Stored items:
<<<<
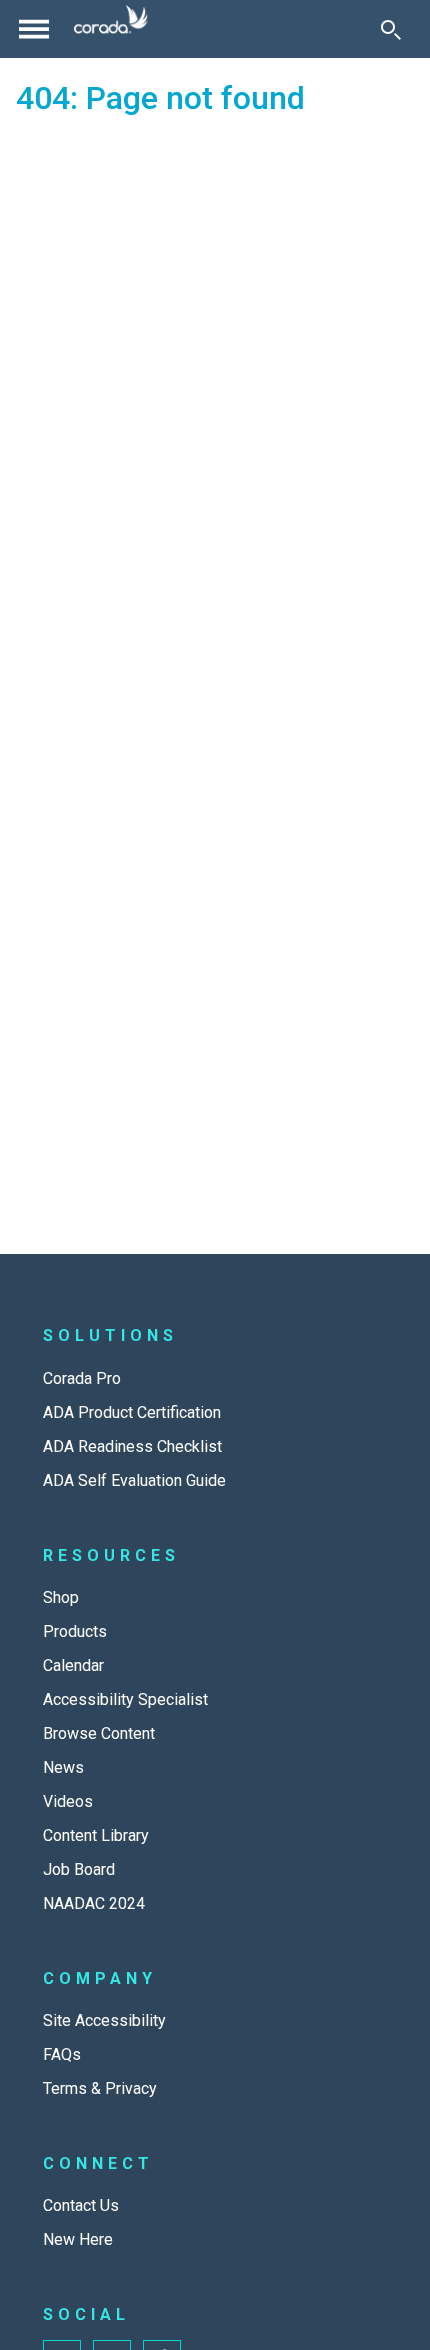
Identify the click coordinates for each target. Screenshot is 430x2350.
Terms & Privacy (100, 2088)
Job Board (79, 1869)
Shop (61, 1597)
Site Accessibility (104, 2020)
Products (75, 1631)
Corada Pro (82, 1378)
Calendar (73, 1665)
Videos (68, 1801)
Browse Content (99, 1733)
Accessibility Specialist (125, 1699)
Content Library (96, 1835)
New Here (78, 2239)
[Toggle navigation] (34, 29)
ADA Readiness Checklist (132, 1446)
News (63, 1767)
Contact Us (81, 2205)
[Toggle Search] (391, 29)
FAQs (62, 2054)
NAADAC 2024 (94, 1903)
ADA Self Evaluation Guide (134, 1480)
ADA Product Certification (132, 1412)
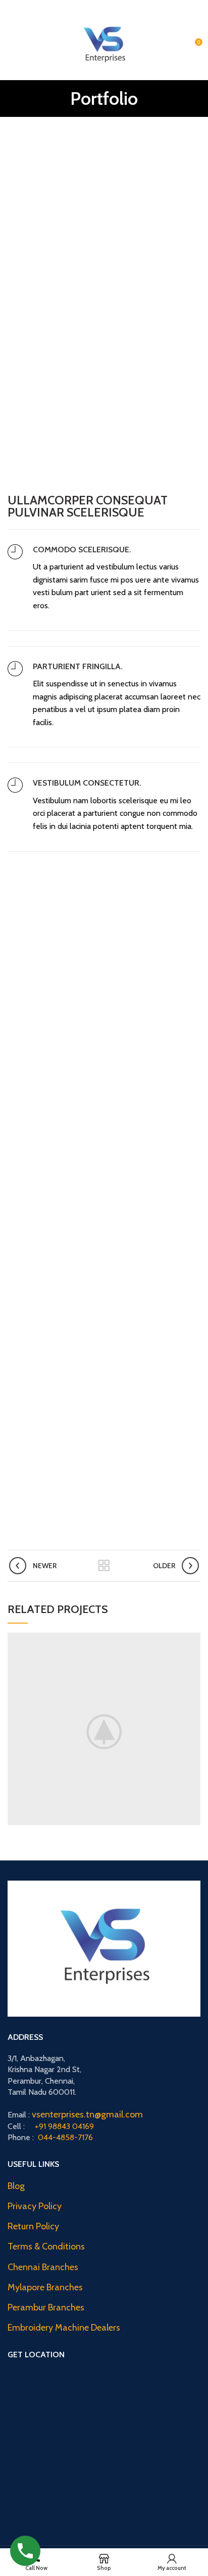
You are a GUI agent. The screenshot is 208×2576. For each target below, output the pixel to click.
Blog (16, 2186)
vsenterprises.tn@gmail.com (87, 2114)
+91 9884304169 (159, 5)
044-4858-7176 (65, 2137)
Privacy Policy (35, 2206)
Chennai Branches (43, 2267)
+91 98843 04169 (64, 2126)
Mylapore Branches (45, 2287)
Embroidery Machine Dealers (64, 2327)
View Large (192, 1640)
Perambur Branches (46, 2307)
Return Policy (33, 2226)
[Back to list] (104, 1565)
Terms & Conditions (46, 2246)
>>>>
DESCRIPTION OF THE TASK
Scan the entries for the string "click" and report only how many lines contain it.

RESPONSE TO THE EXERCISE
2